THE RECORDS
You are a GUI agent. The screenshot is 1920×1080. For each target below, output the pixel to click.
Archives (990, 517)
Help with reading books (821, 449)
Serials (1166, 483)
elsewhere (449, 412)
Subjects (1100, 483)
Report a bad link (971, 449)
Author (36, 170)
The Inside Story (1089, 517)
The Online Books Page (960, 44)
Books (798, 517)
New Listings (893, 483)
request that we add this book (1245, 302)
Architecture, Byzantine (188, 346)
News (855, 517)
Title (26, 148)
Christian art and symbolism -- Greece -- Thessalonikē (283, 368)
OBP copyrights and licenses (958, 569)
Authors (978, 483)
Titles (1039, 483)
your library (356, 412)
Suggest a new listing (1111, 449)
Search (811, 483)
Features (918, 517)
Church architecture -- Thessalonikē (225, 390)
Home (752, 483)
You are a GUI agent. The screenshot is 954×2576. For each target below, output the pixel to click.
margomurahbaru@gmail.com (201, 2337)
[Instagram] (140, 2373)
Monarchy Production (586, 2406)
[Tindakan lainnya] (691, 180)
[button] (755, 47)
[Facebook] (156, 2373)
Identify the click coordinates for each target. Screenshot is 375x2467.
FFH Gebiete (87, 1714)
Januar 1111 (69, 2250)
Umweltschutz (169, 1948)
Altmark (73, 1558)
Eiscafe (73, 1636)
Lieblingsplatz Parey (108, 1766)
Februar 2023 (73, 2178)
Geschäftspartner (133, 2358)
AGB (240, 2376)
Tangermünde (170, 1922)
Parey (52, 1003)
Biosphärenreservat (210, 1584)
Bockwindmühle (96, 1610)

WHAT TO WORK ON
Beginning at the top of the data, please return every line until and including the line containing "Books (798, 517)", copied exactly, and nothing past it.

OUTPUT
You are a GUI agent. The screenshot is 1920×1080. For each target below, output the pixel to click.
Archives (990, 517)
Help with reading books (821, 449)
Serials (1166, 483)
elsewhere (449, 412)
Subjects (1100, 483)
Report a bad link (971, 449)
Author (36, 170)
The Inside Story (1089, 517)
The Online Books Page (960, 44)
Books (798, 517)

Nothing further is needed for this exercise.